Se...
Se… è la dodicesima novella inserita da Luigi Pirandello nella raccolta Scialle nero, nonché la più antica del volume.
La sua prima pubblicazione risale al 1894, collocandola tra le novelle più antiche di tutta la produzione novellistica pirandelliana, dopo Capannetta (1884) e La ricca (1892).[1]
Trama
[edit]Seduto ad un tavolino di un caffè nei pressi di una stazione ferroviaria il Valdoggi si appiglia ai suoi pensieri per distrarsi dallo sguardo opprimente di un avventore che, accompagnato da una donna anziana, continua a fissarlo.
Esasperato dall’insistenza di quello che crede essere uno sconosciuto, il Valdoggi inizia a guardarlo a sua volta finché l’uomo misterioso non bisbiglia il suo nome e si presenta come Lao Griffi, suo ex commilitone. Dopo un primo momento di smarrimento dovuto all’aspetto mutato dell’uomo, il Valdoggi riconosce il vecchio amico e i due iniziano a parlare dei vecchi tempi. Il Griffi gli racconta in tono concitato di come, nonostante le sue richieste di essere assegnato al reggimento di Udine, fu lasciato a Potenza, città in cui non voleva assolutamente restare.
L’agitazione e i gesti convulsi dell’uomo nel raccontare la vicenda richiamano l’attenzione degli avventori del caffè e dell’anziana donna, che si rivela essere la madre e che cerca di calmare il figlio. Il Griffi, davanti alle occhiatacce della gente e allo stupore del Valdoggi, si offre di pagare e di andare via dal caffè.
Appena si allontanano il Griffi riprende il suo racconto descrivendo all’amico la vita che avrebbe potuto avere e che ha immaginato per tutto questo tempo, se solo non fosse stato costretto a restare a Potenza per decisione del governo. La madre allora lo interrompe dicendogli che è il destino, ma lui si infuria con lei convinto che gli avvenimenti della vita non siano dovuti ad un destino superiore, ma alle scelte che si compiono e che possono modificare completamente il corso degli eventi. Arriva a chiedersi se in circostanze diverse, in un’altra città magari, avrebbe potuto incontrare un’altra donna, un’alternativa a Margherita, la donna che aveva sposato. Il Valdoggi, incuriosito, gli chiede di lei e l’amico si rabbuia prima di ammettere secco che l’ha uccisa.

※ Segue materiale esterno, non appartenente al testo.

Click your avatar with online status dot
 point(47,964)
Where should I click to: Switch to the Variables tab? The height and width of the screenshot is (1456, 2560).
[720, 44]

Il Griffi inizia a raccontare all’amico stupito le dinamiche dell’accaduto: dopo aver scoperto che la donna che amava, e per cui si era indebitato, l’aveva tradito con l’ex fidanzato, cercò con violenza di farle confessare i motivi dell’infedeltà commessa, ma nel farlo finì per afferrarla per il collo con tale brutalità da strangolarla. Aveva da poco finito di scontare la pena preventiva di cinque mesi di carcere al momento dell’incontro con il Valdoggi, ma, nonostante ciò, confessa al vecchio amico di essere ancora ossessionato dal “se”, incapace di vivere senza immaginarsi continui scenari alternativi a ciò che è accaduto. Immagina cosa sarebbe successo se la moglie non avesse mai lasciato l’ex fidanzato per mettersi con lui, o ancora cosa sarebbe successo se fosse stato mandato al reggimento di Udine, come desiderava.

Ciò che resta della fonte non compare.